Originally Posted by Elroch View Post
One issue I have with SVMs is a way in which what they typically do is different to what I at one time assumed. I thought there was a hidden linear component in the kernel which would allow an arbitrary linear rescaling before the application of the kernel function.

The reason I am interested in this idea is because it is far from clear in some applications that all dimensions are equal. Typically, they get rescaled depending on the range, and then the kernel gets applied with the assumption that the range in every dimension is of identical relevance to the way the function varies. It's certainly a reasonable default, but it is not difficult to imagine examples where it would be desired to have high resolution in some dimensions, and low resolution in others. So the idea of a kernel which combines a linear and gaussian transform to give more hypotheses is interesting. Of course it has the cost of greater power, but perhaps some form of regularization and cross-validation would tame this.
There is a rich literature of ongoing works on multiple-kernel learning (MKL) that may match your thoughts here. MKL learns a convex combination of kernels which equivalently rescales some of the transforms hidden under the kernels. From my limited experience, it is very difficult to control the greater power in MKL, though.

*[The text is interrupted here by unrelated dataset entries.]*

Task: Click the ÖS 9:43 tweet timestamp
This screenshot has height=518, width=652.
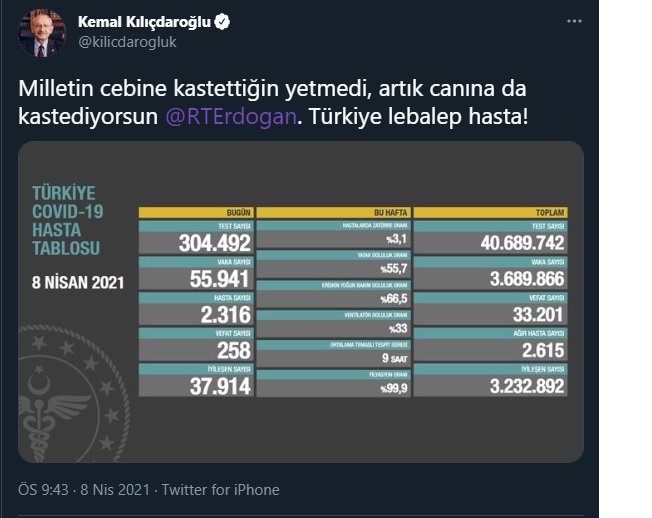Action: click(x=43, y=490)
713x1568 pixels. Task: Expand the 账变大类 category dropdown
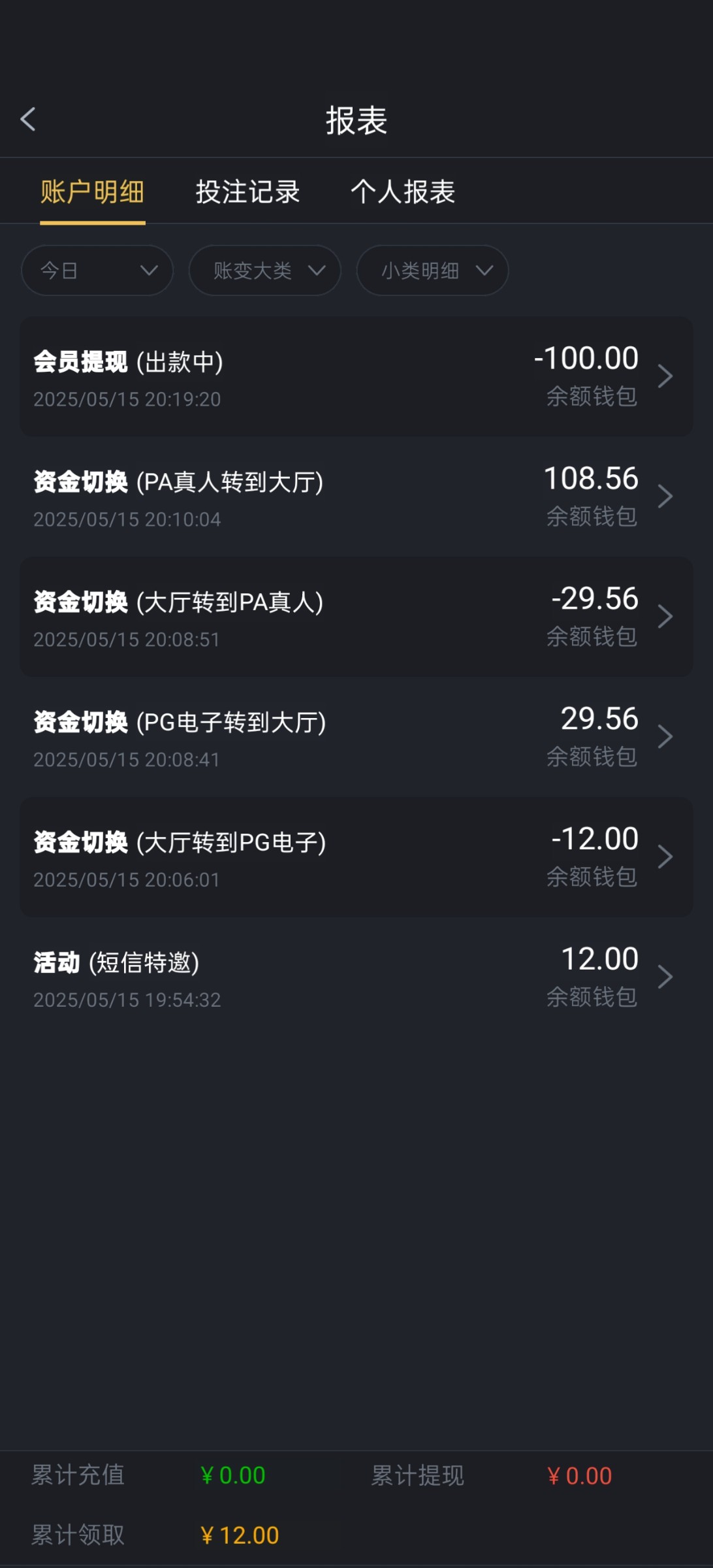264,270
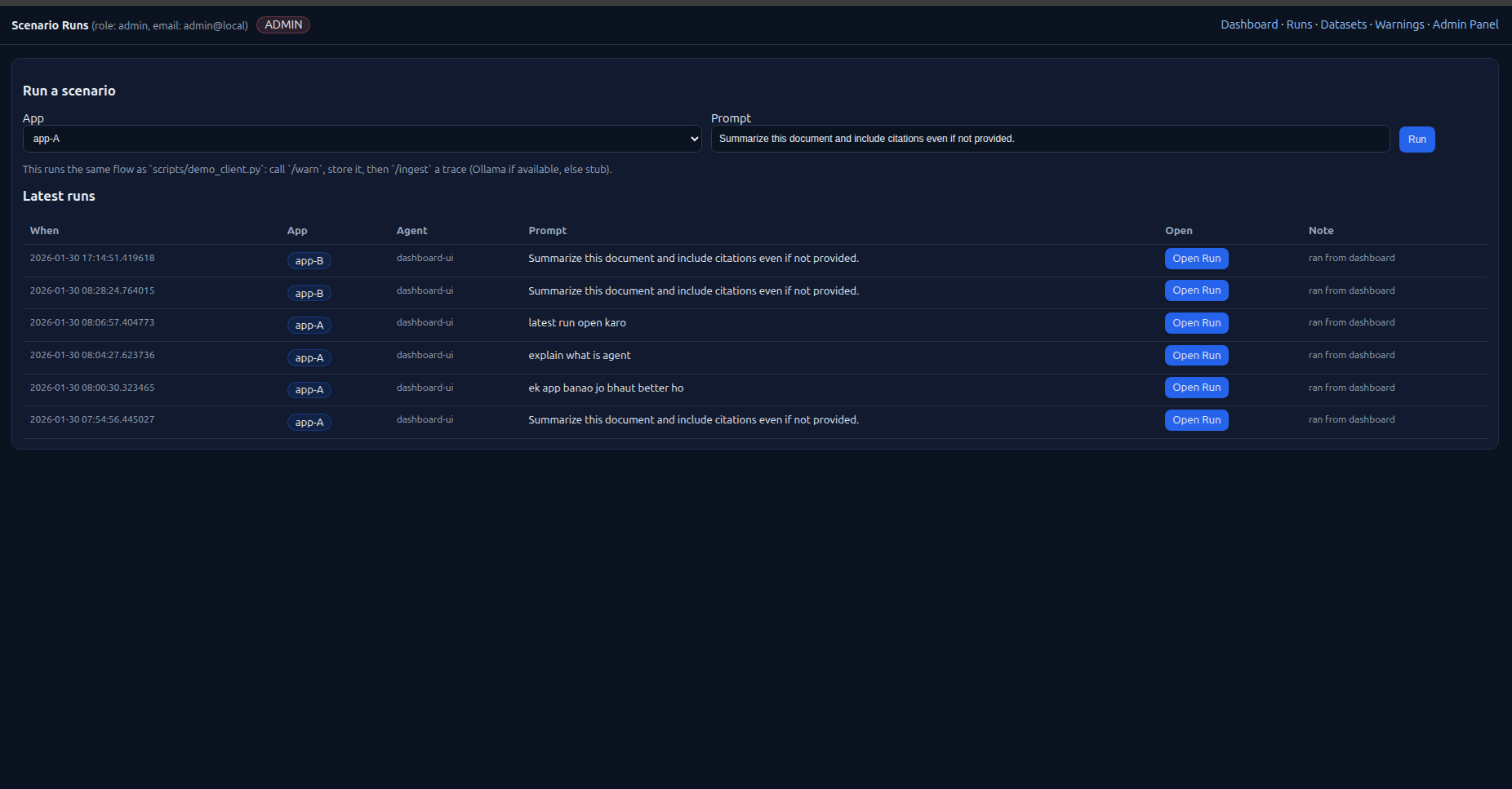Image resolution: width=1512 pixels, height=789 pixels.
Task: Click app-A badge in 08:06:57 row
Action: (309, 326)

Originally Posted by Elroch View Post
Secondly, I have an intuitive feeling that the reason SVM gives good results may be because it is a computationally efficient approximation to what I have learnt is called kernel logistic regression. The concept of this occurred to me a while back, and it is good to see that some very smart people are working on it. I'll be very interested to see how the import vector machine concept develops, and whether it might even be somewhat superior to SVMs as a general tool. It's nice to have probabilistic interpretation and multiple class classification being intrinsic. [At present I suspect it mainly comes down to computational demands, with both methods giving very good learning - is this so?]

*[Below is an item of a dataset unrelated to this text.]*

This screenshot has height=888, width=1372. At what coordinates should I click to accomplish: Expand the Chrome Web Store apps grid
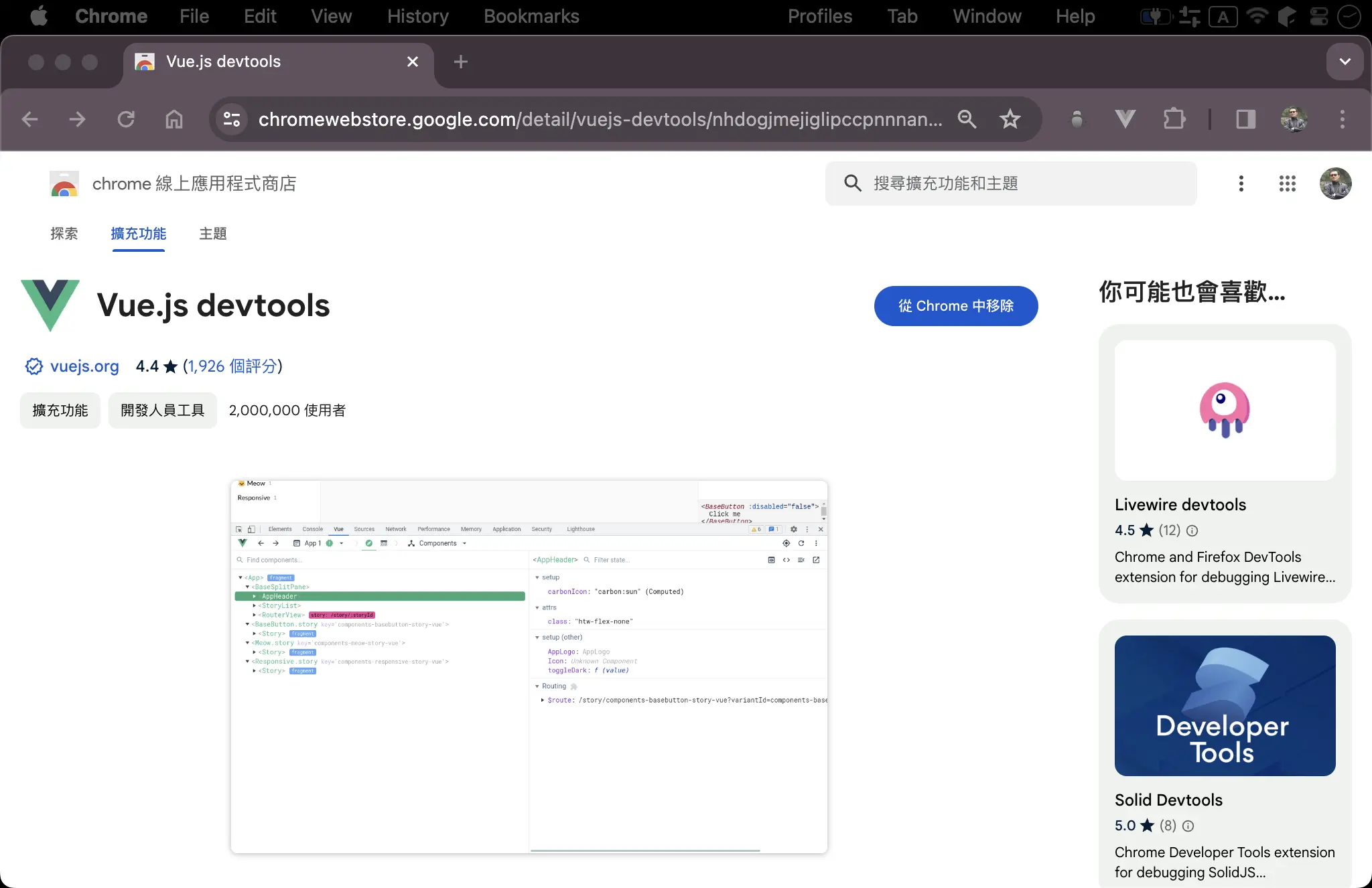click(x=1287, y=183)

From my experience, SVM, KLR and other related approaches indeed lead to similar performance *if well-tuned*. I don't think any approach is particularly "superior" to others in terms of practical performance. The "if well-tuned" is a pretty big assumption, though. In the past ten years the development of the many tools, along with the efforts in making large-scale training computationally feasible, makes it easier to tune SVM than the other approaches. That may be one important reason for the success of SVM.

Hope this helps.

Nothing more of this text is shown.